# Work task 1
According to the tapeworm etching post, how long can a tapeworm grow?
# Work task 2
From the tapeworm etching post, quote the passage word for word, starting at "Human carriers are" and ending at "pork are consumed.".
# Work task 3
Turn the paragraph in the tapeworm etching post that begins "Human carriers are usually asymptomatic" into a short bulleted list that keeps its main facts.

Saturday, November 20, 2010
parasites
Tapeworm 8" X 9" drypoint etching on Rives Heavyweight paper. Trial proof.
Been in a bit of a bad temper lately. This one's been brewing for a while and is rooted in some mid-life issues about success, failure, hopes and disappointments and some big and seemingly unresolvable conflicts. These moods are cyclical and will usually pass if I just wait long enough but nothing beats back a bad mood like creating something repulsive and pointless. Sort of a spread-the-wealth kind of thing.
I was in the hardware store buying some things for the house and saw they had some sheets of rolled aluminum. 6" X 18" and fairly thin. I took one home, cut it down to about a 6"X 8" size and scratched in this tapeworm using a metal point. I printed a few test copies so I could mess with the press and see how aluminum prints.
This is sort of a made-up tapeworm; somewhat in-between what a taenia solium (pork tapeworm) and dog tapeworm or flatfish tapeworm would look like. They all have fairly complex life cycles passing through multiple requisite hosts. Sometimes pausing forever if stuck in the body of the wrong host. The small end has little hooks and suckers to attach to the lining of the intestine and it slowly grows new segments, elongating segment by segment and can reach 20-30 ft (13m) in length. They don't actually suck blood from the wall of the intestine or stomach but absorb nutrients from the lumen of the intestine through the walls of the segments. Each segment has it's own digestive and reproductive tract and by the time the little segments fragment off and pass through the gut out of the body, they are little time-bomb sacs of eggs waiting to be ingested by the next host to start a new cycle.
Human carriers are usually asymptomatic unless infected by multiple worms that can then cause malnutrition by absorbing so many calories (rare) or severe anemia from B12 deficiency--the worm absorbs all the B12 from the gut(more common). In the cyst stage the pork tapeworm can cause all sorts of medical illness; the cysts can form in the muscle, internal organs and brain and are a common cause of adult-onset seizures in nations where incompletely cooked pork are consumed.
But, as I said, this is more of a metaphorical tapeworm.

# Supplied information
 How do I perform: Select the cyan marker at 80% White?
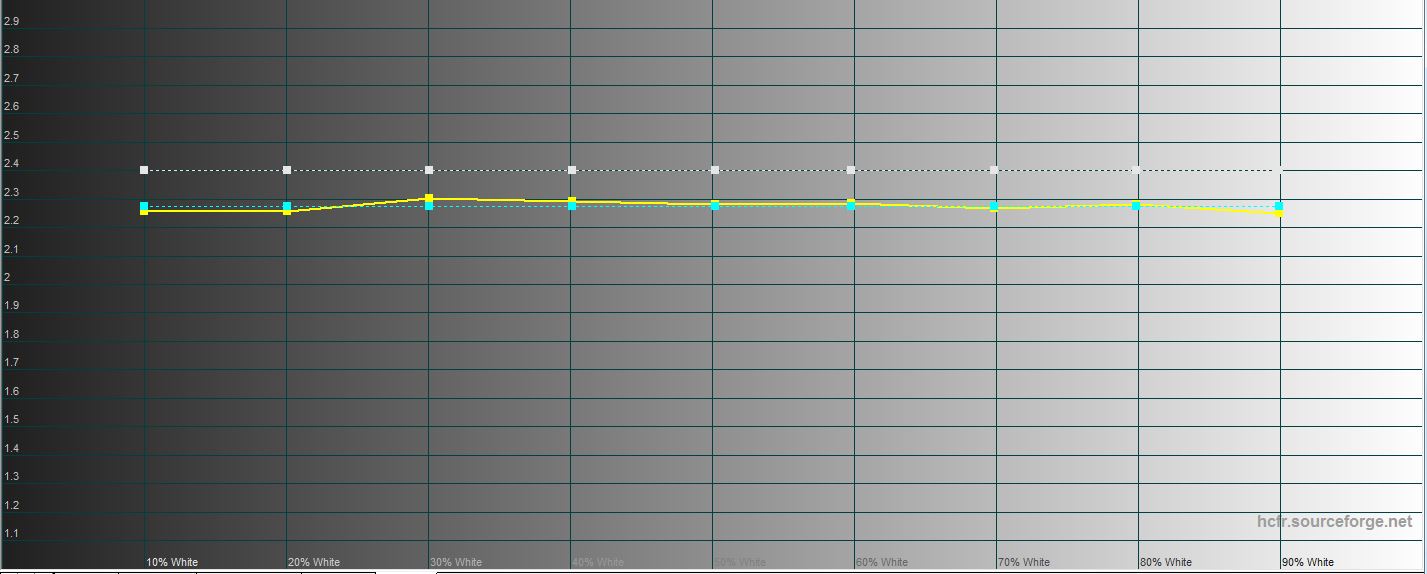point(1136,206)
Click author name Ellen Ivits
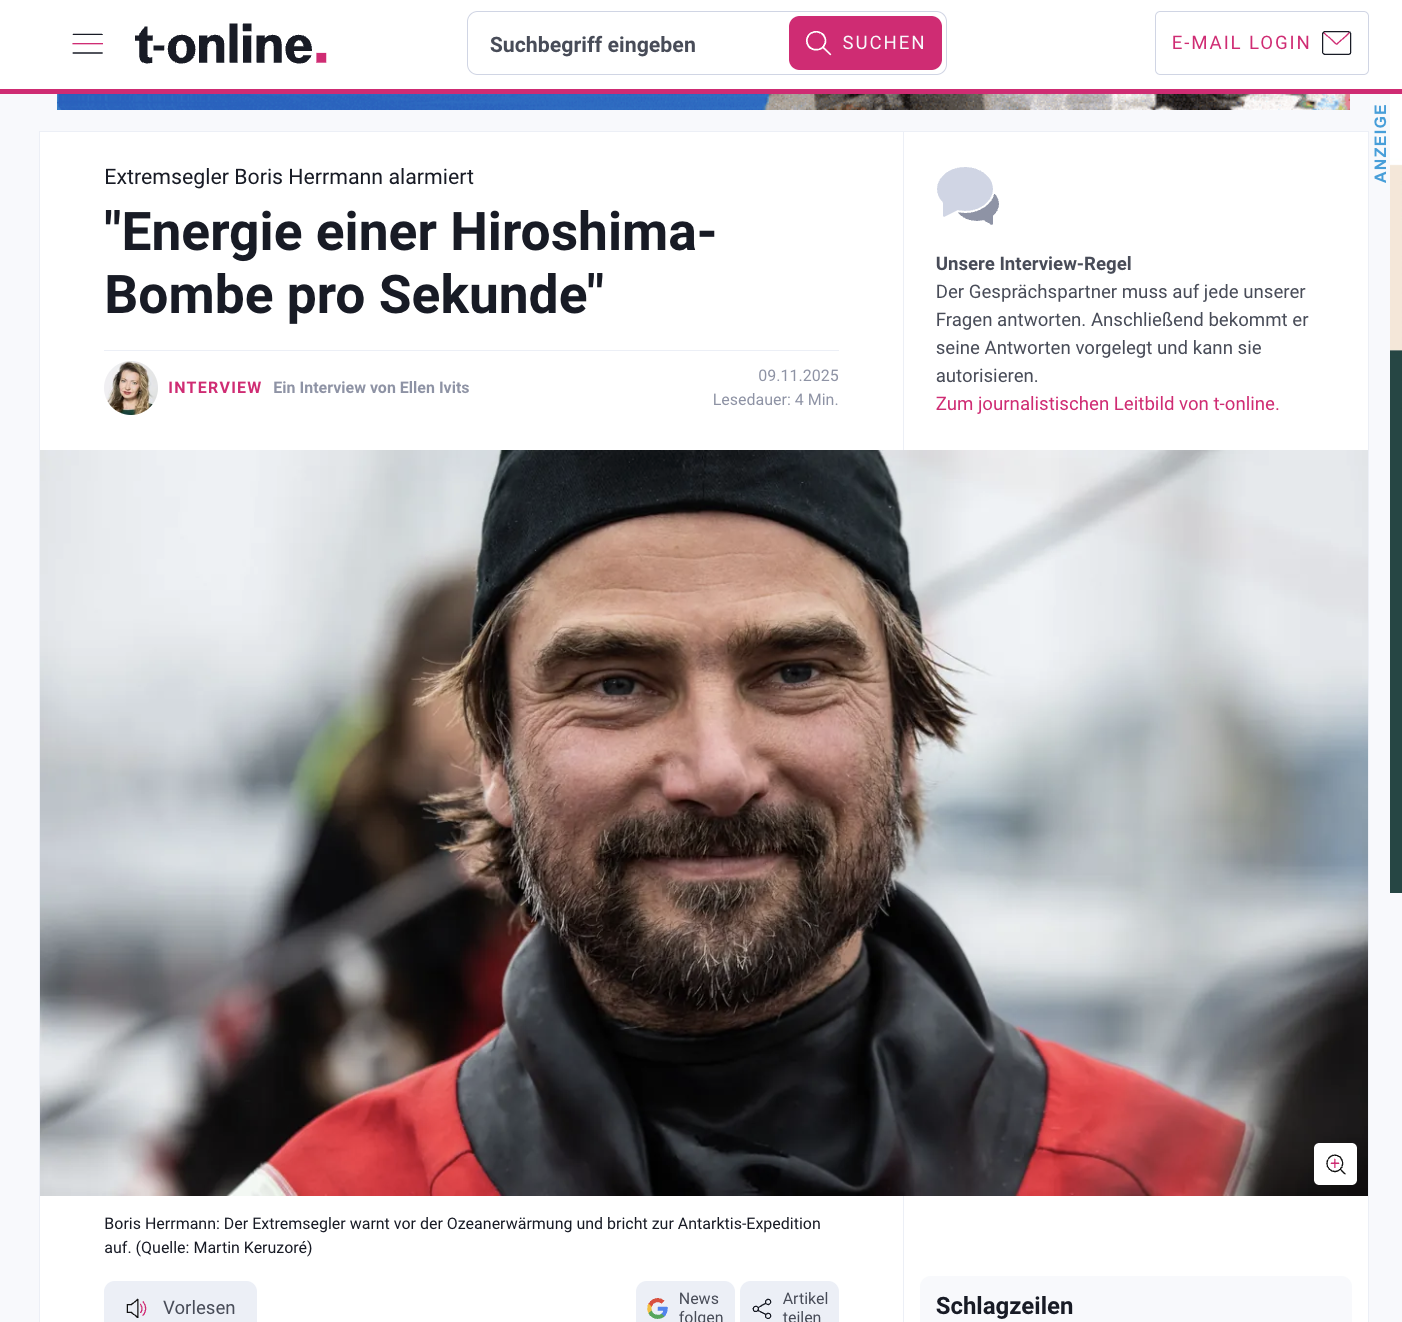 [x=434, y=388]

# Task answer 1
20-30 ft (13m).

# Task answer 2
Human carriers are usually asymptomatic unless infected by multiple worms that can then cause malnutrition by absorbing so many calories (rare) or severe anemia from B12 deficiency--the worm absorbs all the B12 from the gut(more common). In the cyst stage the pork tapeworm can cause all sorts of medical illness; the cysts can form in the muscle, internal organs and brain and are a common cause of adult-onset seizures in nations where incompletely cooked pork are consumed.

# Task answer 3
- Human carriers usually have no symptoms unless infected by multiple worms.
- Multiple worms can cause malnutrition by absorbing many calories, which is rare.
- More commonly, they cause severe anemia from B12 deficiency because the worm absorbs all the B12 from the gut.
- In the cyst stage, the pork tapeworm can cause many kinds of medical illness, with cysts forming in muscle, internal organs and the brain.
- These cysts are a common cause of adult-onset seizures in nations where incompletely cooked pork is eaten.